Waste Disposal
Adaloquo has come up with many methods of properly processing waste so there is a minimal environmental impact. For example, our city has preventive measures that make sure that the industry properly disposes of its hazardous waste.
Our city also takes into account of everyday municipal waste by using the process of reducing, reusing, and recycling. Our citizens are educated on how the city functions which shows how to reduce. The trash is then tried to be reused for things like our model of Adaloquo. Lastly, any remaining waste is then sent to be filtered for recyclables such as paper, biodegradable seaweed plastic, and metal. Finally, any waste that cannot be reused or recycled is processed by a Gas-Plasma Generator.

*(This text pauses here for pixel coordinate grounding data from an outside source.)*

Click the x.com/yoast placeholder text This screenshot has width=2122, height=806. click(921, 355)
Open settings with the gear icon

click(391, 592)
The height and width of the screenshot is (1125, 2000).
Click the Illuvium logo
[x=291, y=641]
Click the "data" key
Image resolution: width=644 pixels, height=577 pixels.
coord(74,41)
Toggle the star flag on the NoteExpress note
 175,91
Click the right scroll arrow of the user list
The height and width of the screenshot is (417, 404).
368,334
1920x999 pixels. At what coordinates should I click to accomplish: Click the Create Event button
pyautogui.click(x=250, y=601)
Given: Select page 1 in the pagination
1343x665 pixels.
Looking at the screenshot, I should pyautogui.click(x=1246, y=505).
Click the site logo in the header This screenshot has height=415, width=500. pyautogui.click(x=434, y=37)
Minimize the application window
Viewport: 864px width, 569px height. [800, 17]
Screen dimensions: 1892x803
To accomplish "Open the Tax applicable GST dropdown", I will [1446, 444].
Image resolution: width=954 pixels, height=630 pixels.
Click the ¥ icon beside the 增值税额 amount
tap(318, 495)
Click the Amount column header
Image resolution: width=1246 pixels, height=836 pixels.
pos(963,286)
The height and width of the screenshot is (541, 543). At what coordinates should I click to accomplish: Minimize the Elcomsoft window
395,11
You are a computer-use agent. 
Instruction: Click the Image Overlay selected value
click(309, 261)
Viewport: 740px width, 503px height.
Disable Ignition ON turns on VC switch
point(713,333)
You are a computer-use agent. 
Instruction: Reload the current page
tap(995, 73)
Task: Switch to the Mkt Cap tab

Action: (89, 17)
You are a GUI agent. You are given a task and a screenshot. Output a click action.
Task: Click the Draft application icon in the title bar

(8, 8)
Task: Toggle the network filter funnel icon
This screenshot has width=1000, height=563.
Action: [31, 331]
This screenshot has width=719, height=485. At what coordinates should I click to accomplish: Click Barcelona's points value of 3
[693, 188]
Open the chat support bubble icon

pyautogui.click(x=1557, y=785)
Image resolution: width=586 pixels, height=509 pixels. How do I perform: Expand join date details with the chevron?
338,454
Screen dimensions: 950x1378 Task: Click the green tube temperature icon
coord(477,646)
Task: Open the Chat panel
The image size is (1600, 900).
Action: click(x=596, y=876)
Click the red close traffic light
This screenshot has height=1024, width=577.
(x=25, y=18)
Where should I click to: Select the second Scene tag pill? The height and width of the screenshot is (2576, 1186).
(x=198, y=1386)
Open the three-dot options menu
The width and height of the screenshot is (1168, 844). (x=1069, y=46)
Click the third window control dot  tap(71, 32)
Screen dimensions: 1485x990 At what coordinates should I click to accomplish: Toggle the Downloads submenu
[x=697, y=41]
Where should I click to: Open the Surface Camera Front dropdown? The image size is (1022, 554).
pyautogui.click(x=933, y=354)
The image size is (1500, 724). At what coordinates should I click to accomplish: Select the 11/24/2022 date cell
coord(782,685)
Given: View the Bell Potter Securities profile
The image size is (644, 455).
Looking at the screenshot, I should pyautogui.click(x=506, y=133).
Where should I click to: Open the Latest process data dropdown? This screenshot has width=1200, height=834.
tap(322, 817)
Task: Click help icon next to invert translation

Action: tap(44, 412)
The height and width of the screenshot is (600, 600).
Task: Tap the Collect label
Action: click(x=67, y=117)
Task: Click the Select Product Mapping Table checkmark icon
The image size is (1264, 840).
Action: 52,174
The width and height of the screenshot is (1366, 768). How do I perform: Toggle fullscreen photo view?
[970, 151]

According to Wired, this process works in five steps:
​
​
"1: Gasification
A conveyer belt delivers shredded trash into a chamber, where it’s mixed with oxygen and steam heated to 1,500 degrees Fahrenheit. This process, called gasification, transforms about 80 percent of the waste into a mixture of gases that are piped out of the system.
2: Plasma Blasting
Material that doesn’t succumb to the initial heat enters a specially insulated cauldron. An 18,000-degree electric arc that runs between two electrodes creates a plasma zone in the center of the container. Exposed to this intense heat, almost all the remaining trash gets blasted into its constituent atomic elements. Again, the resulting gases are piped out and sequestered.
3: Hazmat Capture
At the bottom of the cauldron sits a joule-heated melter, which is like coils on an electric stove and maintains a molten glass bath that traps any hazardous material left over from the plasma process.
4: Recycling
Swirling in a taffy-like ooze, the molten glass is drawn out of the system. Now inert, it can be converted into low-value materials such as road aggregate. Metals are captured at this point, too, and later recycled into steel.
5: Fuel Capture
The sequestered gases, known as syngas—mostly carbon monoxide and hydrogen—are cleaned and can be sold and converted to fuels like diesel or ethanol to produce electricity onsite or elsewhere."
​
Electronic Waste:
We also thrive to recycle our electronic waste so it doesn’t contaminate the wildlife and surroundings. Our first step in the process is to collect electronic waste from the deposit checkpoints around the city. Then those deposit bins travel to the recycling center specifically for electronic waste. When the bins enter the recycling center, the force of magnetic repulsion transports the bins to the top floor, where the electronics are placed on a conveyor belt, and dismantled down to the core. The floor underneath directs the plastic parts in the electronics and separates them so that they can be shredded and reused for new electronics. The last floor, or the second floor, is where the electronics are sent into a 2000 degrees Celcius stove, where they are melted and turned into metal alloys, as all of the electronic parts that enter the stove are metals. The alloys range from steel, copper, to gold, and silver. These alloys can be sent off to companies to manufacture new parts in technology. Although this process may seem like it produces pollution, internally and externally, that is false, as we place titanium dioxide exoskeletons inside and outside the buildings, so zero pollution is released. The building provides a safe working place for human workers as well!